IN considering that brief and tumultuous period in English literature which is sometimes called The Æsthetic Renaissance, it is inevitable that three figures should stand out with particular vividness. They are Lionel Johnson, Aubrey Beardsley and Ernest Dowson—a great poet, a brilliant, but unbalanced illustrator, and another poet, who wrote a great deal of rubbish and about four poems which are genuine and important contributions to English literature. What is the bond between these men? Why should they be grouped together?

They might be grouped together because they all three were creative artists whose careers, so far as the world knows, ended with the nineteenth century. They might be grouped together because they were animated by the same feeling, a violent reaction against the hideous scientific dogmatism, the deadly materialism of the much vaunted Victorian era. And they might be grouped together because all three were artists, seekers after that real but elusive thing called beauty, a thing which they found at last when they had made their submission to her who is the mother of all learning, all culture and all the arts, the Catholic Church.

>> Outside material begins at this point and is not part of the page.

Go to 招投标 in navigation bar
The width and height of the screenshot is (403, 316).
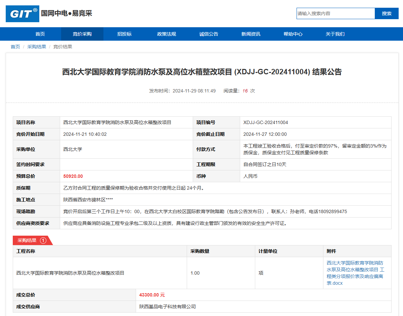[x=124, y=34]
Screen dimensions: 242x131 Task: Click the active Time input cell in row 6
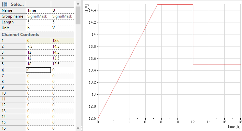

And yet, although the fact that their conversion establishes a real and noble connection between these three men of genius, their characters and talents differ greatly. Only one of them—and that one Lionel Johnson—was directly inspired through a considerable period of years by his Catholic Faith. Ernest Dowson, the poet, and Aubrey Beardsley, the artist, became Catholics towards the end of their artistic careers, too late for the Faith to give to their work that purity and strength which are the guarantees of immortality. But Lionel Johnson found his Faith almost as soon as he found his genius, celebrated it in poems of enduring beauty, and left the world a precious heritage of song.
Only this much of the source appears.